Despite IPMI's isolation from the main system, it is not immune to faults of its own, in which case, the only cure is to ring Ian at IT Services and physically go to the datacentre. Unfortunately, IPMI tends not to cooperate exactly when the man machines has problems of its own, which is disappointing because that's exactly when it's needed. Nevertheless, IPMI is better than nothing and has proved useful on many occasions.

Details

Marvin's nodes can all be remotely controlled but only in marvin itself. So the usual exercise is to run firefox on marvin and connect to the node's IPMI IPs there.

When marvin's IPMI itself needs to be used, then this can be done from another computer within the University campus.

There is a standalone GUI application called IPMIconfig which does then same things as the IPMI web interface, but because it doesn't need a browser, can be faster.

The virtual console on IPMI's web interface uses JNLP (javaws) program and is the best implementation, but it can be patchy. It also allows the loading of a local Live Linux ISO file so that the machine may be booted from it, though this can be a bit tortuous. Certainly, it is very clear that Supermicro's IPMI interface is considerably inferior to Dell's DRAC interface used on the biotime machine. Nevertheless, it is possible to boot the recommended Linux Live ISO, sysrescuecd on Supermicro's IPMI.

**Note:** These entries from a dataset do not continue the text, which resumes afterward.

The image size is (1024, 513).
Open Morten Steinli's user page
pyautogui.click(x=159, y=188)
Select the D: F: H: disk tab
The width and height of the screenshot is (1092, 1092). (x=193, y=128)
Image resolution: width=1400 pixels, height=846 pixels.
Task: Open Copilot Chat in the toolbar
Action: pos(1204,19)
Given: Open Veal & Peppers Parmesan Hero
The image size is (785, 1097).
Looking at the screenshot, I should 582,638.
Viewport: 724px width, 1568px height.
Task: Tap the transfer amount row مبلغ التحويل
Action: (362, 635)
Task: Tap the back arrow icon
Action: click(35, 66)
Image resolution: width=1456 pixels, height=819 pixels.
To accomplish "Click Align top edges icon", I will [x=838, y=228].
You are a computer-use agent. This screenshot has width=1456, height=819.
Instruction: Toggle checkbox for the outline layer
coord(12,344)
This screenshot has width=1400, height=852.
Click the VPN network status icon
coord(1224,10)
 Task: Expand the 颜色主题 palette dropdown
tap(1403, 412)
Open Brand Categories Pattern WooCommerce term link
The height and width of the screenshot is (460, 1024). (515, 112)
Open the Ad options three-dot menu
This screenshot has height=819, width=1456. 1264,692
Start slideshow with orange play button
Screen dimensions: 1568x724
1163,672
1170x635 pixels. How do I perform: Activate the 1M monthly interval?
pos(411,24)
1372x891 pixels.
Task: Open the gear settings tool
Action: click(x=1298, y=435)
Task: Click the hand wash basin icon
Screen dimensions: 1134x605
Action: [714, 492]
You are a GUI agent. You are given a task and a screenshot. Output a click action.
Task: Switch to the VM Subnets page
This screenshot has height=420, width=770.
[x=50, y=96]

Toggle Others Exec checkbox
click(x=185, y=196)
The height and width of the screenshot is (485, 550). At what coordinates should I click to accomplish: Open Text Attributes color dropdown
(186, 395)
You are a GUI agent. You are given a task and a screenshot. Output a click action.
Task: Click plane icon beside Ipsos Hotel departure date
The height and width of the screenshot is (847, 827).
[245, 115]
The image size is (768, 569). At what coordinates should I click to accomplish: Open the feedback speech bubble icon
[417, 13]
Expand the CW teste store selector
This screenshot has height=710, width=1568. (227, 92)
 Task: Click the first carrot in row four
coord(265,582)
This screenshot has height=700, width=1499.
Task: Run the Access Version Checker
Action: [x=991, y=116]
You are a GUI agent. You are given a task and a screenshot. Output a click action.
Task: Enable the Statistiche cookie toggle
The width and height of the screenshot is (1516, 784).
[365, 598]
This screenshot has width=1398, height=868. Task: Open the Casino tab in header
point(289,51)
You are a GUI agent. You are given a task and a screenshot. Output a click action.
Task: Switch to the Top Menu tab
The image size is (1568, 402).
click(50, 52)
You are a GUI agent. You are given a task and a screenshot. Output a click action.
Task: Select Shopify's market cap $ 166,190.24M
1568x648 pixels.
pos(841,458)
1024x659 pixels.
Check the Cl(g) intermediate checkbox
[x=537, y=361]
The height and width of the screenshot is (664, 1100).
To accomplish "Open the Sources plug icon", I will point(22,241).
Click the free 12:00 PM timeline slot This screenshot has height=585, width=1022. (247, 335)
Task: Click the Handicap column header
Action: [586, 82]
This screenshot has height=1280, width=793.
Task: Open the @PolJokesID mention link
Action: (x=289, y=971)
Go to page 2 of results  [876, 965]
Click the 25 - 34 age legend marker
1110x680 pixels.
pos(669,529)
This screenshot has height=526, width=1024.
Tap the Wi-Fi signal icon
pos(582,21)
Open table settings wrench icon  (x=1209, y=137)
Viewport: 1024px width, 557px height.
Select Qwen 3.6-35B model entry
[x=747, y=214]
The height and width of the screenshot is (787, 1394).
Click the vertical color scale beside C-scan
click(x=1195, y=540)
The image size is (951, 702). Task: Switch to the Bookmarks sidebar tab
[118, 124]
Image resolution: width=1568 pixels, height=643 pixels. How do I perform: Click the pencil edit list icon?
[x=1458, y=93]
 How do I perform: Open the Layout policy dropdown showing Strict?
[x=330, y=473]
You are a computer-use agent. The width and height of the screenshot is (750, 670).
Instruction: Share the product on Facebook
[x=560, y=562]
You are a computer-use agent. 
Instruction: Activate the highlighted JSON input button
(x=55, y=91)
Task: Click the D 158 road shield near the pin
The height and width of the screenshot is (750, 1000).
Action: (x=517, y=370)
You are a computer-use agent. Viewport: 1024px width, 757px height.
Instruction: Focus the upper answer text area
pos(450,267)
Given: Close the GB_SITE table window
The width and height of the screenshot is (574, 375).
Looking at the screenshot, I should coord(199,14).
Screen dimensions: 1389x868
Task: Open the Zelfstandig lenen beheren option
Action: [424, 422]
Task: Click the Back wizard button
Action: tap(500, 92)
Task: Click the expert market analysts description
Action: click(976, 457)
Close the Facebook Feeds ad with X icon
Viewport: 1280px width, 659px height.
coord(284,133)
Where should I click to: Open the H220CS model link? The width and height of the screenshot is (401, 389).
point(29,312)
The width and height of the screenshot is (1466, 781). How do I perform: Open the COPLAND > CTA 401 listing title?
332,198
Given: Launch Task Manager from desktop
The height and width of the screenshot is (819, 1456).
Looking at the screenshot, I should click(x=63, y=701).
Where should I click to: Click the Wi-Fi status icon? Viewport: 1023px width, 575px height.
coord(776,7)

Again it must be repeated that the virtual console's functioning is patchy. An even less dependable version of Virtual Console is SOL. It may seem silly to mention SOL when it is even worse than Virtual console, however it has one or two crucial advantages which make it the holy grail of remote hardware control:

  • SOL is a raw terminal connection to the login screen of the main machine.
  • it does not operate via buggy GUI's and web interfaces.
  • one can connect via the command line and record all input and output via your local linux computer's "script" progam (see "man script").
  • When it works, it is much faster than the alternatives.
  • It behaves as if one really was sitting down locally at the machine, looking at the login screen.